И когда лошади дико, обреченно захрапели, когда сено металось из стороны в сторону, когда они уже наполовину залетели в глубокий овраг, она подняла руку, немую девичью руку, она что-то хотела, о чем-то молила, эта рука. Мирча склонился над ней. Робко и застенчиво легла эта рука ему на плечи, позвала куда-то далеко, в то царство, где нет ни сена, ни стыда, ни мостов и есть только одно пронизывающее до боли острое чувство любви…
Летние степные ночи…
Бедные лошадки, они совершили чудо, они оправдали с лихвой наказы старых хозяев, когда их отправляли в путь с хозяевами молодыми. Они оплатили весь корм. Они с ходу пронесли ту телегу по узкому, кривому месту, и не их вина, что маленькая соломенная шляпа все-таки слетела в овраг. Переехав благополучно мост, они остановились, долго и молча ждали признания своей необыкновенной ловкости, но в телеге уже никого не было. Лошадки были старенькие, время было позднее, они обиженно вздохнули и устало поплелись домой.

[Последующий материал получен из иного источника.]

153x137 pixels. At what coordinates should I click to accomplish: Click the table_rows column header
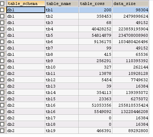(95, 4)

Вообще-то лошади не любят изъезженных дорог. Дорога для лошади — это воспоминание о перенесенных насилиях. При первой возможности они стараются свернуть со старой дороги, проложить новую, по их собственному разумению. В ту ночь лошади Николае Морару попытались выкроить самый близкий и прошли самый длинный путь до Чутуры. Они забрели в перелесок и на старых пнях чуть не перевернули телегу. Они паслись и лакомились где им только нравилось. Они промучились, заехав в какой-то болотистый овражек, и только ранним утром, когда переехали Памынтенскую дорогу и окраина Чутуры уже выглядывала из-за косогора, почувствовали вожжи.

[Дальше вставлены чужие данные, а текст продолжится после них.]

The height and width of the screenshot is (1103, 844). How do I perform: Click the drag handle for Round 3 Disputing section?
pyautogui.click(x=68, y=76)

Нуца, увы, снова плакала. Она плакала и улыбалась сквозь слезы, потому что из-за нее, из-за него, по вине их горячей молодости осталось одно воспоминание от юбочки. А ночь уже покинула их, кругом рассвело, вот-вот солнце взойдет, а с этого мягкого, сводящего с ума сена и до старенького платьица, висевшего где-то дома на гвоздике, все равно что до луны. И она плакала.